Practical Considerations for Audio Use
Anyone considering the E90CC for audio applications should be aware of the following:
- Microphonics: As Philips warned, the tube may exhibit microphonic behavior. Vibration isolation mounting and careful physical placement are recommended. Some individual tubes may be better than others in this regard.
- Hum: DC heater supplies are strongly recommended for audio applications to minimize hum. The tube was not designed with hum rejection as a priority.
- Socket availability: The 7-pin B7G base is less common in modern audio equipment than the 9-pin B9A (Noval) base. Purpose-built equipment or socket adapters may be required.
- Common cathode: The shared cathode limits circuit flexibility.
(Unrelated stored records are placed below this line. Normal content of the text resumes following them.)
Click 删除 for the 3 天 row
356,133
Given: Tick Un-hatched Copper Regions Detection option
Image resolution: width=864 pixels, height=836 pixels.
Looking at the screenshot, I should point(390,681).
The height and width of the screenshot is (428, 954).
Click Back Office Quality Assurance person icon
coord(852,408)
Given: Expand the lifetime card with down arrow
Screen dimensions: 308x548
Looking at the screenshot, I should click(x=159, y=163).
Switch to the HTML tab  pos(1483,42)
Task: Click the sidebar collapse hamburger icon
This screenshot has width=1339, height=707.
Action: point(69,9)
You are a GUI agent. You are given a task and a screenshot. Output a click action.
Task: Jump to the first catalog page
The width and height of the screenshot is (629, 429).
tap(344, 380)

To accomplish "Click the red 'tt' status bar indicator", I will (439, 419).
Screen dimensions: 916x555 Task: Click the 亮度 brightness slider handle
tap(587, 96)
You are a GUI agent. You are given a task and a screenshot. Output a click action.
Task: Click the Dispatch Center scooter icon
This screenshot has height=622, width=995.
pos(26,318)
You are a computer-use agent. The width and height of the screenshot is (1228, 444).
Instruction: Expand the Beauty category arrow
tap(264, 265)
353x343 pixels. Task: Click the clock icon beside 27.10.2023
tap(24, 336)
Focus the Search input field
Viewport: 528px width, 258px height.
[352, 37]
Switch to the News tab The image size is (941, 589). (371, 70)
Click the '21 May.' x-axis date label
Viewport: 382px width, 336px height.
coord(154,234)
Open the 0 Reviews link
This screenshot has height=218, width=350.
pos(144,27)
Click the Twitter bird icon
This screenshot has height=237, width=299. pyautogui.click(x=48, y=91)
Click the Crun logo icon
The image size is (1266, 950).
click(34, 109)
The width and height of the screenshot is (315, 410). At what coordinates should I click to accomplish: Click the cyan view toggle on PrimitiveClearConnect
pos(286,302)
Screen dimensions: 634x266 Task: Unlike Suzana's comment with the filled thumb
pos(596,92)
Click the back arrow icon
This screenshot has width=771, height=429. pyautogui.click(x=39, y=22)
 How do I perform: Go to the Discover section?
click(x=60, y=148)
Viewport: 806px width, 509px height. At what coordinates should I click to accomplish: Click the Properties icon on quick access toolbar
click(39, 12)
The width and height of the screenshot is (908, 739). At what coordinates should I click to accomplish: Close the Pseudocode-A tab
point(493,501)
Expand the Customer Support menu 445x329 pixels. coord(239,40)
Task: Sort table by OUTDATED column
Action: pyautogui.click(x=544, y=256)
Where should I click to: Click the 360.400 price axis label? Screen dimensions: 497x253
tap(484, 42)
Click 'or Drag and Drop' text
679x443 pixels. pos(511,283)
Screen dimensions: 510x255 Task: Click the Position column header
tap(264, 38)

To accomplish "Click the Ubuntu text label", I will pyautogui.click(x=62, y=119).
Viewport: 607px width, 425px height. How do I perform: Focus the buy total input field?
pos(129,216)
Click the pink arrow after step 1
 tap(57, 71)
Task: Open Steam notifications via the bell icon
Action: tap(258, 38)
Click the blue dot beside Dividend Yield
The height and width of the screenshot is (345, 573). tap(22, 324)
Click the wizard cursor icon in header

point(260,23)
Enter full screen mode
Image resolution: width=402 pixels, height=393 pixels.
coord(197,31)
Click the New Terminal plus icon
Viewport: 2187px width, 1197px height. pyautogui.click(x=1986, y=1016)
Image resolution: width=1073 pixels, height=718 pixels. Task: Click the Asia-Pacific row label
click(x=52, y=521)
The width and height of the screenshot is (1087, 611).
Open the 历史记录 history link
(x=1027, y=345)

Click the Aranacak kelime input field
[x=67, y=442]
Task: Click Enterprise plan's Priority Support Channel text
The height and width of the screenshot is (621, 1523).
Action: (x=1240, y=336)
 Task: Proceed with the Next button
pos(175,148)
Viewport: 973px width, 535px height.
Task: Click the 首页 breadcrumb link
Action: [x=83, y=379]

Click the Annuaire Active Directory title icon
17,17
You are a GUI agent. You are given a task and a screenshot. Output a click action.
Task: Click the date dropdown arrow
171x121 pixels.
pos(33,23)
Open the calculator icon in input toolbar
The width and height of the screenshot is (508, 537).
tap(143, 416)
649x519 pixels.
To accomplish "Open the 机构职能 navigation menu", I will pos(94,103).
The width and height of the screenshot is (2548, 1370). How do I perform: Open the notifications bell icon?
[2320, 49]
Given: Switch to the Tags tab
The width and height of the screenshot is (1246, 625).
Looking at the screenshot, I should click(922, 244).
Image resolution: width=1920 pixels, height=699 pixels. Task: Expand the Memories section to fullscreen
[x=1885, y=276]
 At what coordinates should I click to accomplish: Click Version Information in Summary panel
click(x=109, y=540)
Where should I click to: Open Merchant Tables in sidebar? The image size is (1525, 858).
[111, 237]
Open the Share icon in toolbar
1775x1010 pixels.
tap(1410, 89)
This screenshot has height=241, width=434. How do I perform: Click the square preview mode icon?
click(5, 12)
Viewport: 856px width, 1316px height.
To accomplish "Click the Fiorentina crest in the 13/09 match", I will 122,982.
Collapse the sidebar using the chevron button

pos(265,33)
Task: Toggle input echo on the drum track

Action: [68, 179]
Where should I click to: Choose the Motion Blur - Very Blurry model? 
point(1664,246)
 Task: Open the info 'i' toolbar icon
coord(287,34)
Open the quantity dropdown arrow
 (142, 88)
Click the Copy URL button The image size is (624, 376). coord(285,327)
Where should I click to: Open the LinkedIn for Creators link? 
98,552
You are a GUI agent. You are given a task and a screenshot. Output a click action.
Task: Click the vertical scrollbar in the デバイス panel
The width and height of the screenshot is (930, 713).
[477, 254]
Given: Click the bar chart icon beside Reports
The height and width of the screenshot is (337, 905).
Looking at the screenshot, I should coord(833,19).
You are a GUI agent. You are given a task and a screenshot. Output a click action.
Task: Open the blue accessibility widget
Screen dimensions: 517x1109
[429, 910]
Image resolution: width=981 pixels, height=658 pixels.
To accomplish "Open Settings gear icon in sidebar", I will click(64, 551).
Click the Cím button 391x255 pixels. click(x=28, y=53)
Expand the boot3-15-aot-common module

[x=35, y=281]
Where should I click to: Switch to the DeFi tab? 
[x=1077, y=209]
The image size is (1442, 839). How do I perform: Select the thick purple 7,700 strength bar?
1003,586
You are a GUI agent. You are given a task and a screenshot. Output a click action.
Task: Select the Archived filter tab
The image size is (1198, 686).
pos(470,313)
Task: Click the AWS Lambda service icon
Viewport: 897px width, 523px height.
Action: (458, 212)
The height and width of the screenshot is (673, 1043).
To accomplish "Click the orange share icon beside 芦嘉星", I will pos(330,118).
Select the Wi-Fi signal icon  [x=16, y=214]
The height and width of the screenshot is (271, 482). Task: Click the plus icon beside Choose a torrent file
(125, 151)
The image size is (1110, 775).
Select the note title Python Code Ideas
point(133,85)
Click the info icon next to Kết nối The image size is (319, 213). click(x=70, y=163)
Both sections must share the same cathode bias point unless external circuit techniques are employed to work around this limitation.
- Supply and cost: As a specialized computer tube produced in relatively limited quantities, NOS (New Old Stock) E90CC tubes can be expensive and difficult to source. The limited supply and growing audio demand have driven prices upward, particularly for early Philips and Mullard-branded examples.
- Tube selection: Given that the tube was not designed for audio, individual tube selection and testing for low microphonics and low noise is especially important for audio applications. Not all E90CC tubes will perform equally well in audio circuits.
In summary, while the E90CC was never intended for audio use and carries explicit manufacturer warnings about its unsuitability for noise- and microphony-sensitive applications, its SQ build quality, interesting electrical characteristics, and collector appeal have earned it a niche following in the audio community. Those who choose to use it in audio equipment should do so with realistic expectations and appropriate circuit design considerations.